- **TASK REQUIREMENTS**
Below are records; say how many of their lines include the word "computer", giving nothing but the number.

- **LISTED RECORDS**
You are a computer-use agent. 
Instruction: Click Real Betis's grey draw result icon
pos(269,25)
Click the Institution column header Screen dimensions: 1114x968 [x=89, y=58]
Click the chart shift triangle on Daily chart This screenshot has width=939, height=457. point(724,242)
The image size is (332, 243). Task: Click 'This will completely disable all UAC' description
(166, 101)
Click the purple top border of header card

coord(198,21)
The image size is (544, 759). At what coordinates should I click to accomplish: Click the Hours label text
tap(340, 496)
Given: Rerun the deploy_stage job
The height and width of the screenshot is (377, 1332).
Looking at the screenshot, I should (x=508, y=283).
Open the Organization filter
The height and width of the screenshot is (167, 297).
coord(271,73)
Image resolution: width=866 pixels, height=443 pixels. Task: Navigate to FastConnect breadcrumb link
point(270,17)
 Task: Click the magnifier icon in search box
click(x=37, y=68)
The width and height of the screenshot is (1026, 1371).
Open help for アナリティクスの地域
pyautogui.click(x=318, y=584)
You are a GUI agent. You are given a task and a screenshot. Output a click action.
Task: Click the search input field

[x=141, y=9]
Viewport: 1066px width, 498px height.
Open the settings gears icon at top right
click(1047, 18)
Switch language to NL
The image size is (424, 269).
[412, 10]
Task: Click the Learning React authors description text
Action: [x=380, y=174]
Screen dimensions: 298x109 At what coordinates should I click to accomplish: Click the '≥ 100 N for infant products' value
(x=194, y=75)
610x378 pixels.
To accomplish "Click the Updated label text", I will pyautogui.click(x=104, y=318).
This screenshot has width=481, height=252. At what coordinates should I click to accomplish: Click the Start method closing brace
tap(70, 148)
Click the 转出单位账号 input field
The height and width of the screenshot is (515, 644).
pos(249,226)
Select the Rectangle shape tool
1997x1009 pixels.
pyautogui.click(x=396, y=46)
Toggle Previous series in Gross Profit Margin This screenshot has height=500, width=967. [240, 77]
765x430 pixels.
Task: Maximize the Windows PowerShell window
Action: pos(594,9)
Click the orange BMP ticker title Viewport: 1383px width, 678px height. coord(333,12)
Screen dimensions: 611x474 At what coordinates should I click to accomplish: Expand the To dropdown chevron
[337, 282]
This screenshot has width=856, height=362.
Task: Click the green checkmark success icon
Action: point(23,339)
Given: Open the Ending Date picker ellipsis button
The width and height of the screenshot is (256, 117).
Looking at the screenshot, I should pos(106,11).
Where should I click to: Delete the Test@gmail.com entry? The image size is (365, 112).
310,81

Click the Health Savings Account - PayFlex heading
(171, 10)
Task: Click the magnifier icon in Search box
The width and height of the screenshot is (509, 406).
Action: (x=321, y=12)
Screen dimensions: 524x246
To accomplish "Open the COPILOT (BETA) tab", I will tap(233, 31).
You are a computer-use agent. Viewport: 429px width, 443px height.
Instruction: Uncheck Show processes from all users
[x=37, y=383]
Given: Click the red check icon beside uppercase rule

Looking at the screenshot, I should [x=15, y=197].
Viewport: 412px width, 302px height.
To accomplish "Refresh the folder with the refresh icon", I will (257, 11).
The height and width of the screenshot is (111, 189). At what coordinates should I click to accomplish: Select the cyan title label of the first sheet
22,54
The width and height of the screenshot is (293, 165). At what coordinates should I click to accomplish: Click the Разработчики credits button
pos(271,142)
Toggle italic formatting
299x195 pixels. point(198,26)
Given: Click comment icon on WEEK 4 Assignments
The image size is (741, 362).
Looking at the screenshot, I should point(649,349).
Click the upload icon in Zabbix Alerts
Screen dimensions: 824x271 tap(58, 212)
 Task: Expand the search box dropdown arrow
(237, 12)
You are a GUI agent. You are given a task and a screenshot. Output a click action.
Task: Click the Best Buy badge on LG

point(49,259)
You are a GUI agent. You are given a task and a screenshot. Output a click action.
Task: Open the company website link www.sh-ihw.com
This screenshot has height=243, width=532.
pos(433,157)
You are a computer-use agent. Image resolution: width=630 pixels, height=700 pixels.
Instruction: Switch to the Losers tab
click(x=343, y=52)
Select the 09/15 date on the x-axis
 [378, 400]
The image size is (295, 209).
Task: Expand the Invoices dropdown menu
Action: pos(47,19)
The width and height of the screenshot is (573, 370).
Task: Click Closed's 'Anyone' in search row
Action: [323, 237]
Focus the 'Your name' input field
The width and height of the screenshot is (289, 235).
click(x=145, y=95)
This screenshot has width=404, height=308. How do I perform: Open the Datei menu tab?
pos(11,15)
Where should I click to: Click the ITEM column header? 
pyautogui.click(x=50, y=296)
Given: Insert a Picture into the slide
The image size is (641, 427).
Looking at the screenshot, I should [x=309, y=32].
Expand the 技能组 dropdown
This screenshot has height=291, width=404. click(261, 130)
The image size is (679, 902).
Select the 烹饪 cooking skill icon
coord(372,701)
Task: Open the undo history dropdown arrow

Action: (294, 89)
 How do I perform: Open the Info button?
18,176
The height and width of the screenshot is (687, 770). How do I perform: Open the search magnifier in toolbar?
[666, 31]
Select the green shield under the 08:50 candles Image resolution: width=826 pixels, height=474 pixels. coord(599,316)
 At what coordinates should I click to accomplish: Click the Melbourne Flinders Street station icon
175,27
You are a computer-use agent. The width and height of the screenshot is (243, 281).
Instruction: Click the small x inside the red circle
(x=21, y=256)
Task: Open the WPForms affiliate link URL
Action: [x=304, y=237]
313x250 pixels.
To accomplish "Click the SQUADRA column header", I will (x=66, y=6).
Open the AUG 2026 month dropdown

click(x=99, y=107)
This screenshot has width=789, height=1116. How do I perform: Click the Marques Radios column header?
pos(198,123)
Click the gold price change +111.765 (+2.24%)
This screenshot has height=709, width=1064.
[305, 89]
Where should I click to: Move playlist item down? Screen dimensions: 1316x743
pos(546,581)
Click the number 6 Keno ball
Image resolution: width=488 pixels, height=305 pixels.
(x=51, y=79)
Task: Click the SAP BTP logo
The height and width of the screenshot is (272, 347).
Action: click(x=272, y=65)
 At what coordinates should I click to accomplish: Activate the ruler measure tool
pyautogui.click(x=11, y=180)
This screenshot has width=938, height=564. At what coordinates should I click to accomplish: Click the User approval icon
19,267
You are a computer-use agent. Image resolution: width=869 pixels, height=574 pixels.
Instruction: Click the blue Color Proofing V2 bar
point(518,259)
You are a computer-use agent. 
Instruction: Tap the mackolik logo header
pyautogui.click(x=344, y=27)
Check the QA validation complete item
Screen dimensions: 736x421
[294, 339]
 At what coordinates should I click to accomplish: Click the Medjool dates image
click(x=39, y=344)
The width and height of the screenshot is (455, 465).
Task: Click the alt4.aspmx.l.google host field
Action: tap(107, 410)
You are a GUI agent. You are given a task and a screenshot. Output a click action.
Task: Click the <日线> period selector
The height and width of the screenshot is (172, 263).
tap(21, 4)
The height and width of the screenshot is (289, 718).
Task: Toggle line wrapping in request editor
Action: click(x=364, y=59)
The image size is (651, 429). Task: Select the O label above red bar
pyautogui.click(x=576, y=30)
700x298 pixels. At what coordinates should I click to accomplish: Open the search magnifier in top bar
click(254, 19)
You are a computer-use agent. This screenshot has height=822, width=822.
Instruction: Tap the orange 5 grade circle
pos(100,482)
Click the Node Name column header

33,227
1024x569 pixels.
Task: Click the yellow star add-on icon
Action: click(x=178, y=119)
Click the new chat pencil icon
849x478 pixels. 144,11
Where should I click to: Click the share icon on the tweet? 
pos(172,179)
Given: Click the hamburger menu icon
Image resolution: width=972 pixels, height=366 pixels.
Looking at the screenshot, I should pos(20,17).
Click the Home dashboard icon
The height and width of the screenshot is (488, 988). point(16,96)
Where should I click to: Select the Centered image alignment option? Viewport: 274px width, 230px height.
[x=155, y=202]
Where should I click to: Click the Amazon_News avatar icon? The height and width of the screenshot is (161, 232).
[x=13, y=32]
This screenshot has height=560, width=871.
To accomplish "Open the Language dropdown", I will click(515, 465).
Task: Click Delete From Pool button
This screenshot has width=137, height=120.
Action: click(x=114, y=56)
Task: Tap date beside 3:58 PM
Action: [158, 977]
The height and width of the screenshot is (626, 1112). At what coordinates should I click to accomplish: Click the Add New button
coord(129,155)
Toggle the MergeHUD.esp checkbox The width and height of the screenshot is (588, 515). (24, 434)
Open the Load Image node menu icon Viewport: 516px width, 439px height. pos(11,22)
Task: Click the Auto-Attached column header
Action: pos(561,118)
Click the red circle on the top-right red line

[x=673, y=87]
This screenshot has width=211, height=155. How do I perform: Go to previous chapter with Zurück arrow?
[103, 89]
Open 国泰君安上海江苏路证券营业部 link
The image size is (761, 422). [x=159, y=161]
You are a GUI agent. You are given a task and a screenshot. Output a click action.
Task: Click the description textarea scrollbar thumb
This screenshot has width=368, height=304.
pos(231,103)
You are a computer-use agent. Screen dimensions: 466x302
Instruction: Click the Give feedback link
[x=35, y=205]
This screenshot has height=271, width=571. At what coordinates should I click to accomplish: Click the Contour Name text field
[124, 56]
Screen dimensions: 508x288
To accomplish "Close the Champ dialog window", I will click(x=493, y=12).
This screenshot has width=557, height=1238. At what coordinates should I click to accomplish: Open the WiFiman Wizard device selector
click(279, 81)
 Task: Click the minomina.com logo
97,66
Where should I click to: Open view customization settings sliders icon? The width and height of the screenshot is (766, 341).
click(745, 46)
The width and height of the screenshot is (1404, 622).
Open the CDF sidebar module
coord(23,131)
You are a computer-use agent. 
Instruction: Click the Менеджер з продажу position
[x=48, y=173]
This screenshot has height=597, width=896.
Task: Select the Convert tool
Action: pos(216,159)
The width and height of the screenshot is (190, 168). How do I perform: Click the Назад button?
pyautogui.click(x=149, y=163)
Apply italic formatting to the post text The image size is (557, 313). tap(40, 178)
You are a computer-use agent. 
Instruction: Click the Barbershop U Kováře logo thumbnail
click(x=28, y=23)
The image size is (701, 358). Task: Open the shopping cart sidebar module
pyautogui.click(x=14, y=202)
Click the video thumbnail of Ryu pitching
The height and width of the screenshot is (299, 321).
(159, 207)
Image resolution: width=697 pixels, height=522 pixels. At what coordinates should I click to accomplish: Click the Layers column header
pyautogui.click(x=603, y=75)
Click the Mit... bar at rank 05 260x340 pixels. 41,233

- **EXERCISE RESPONSE**
10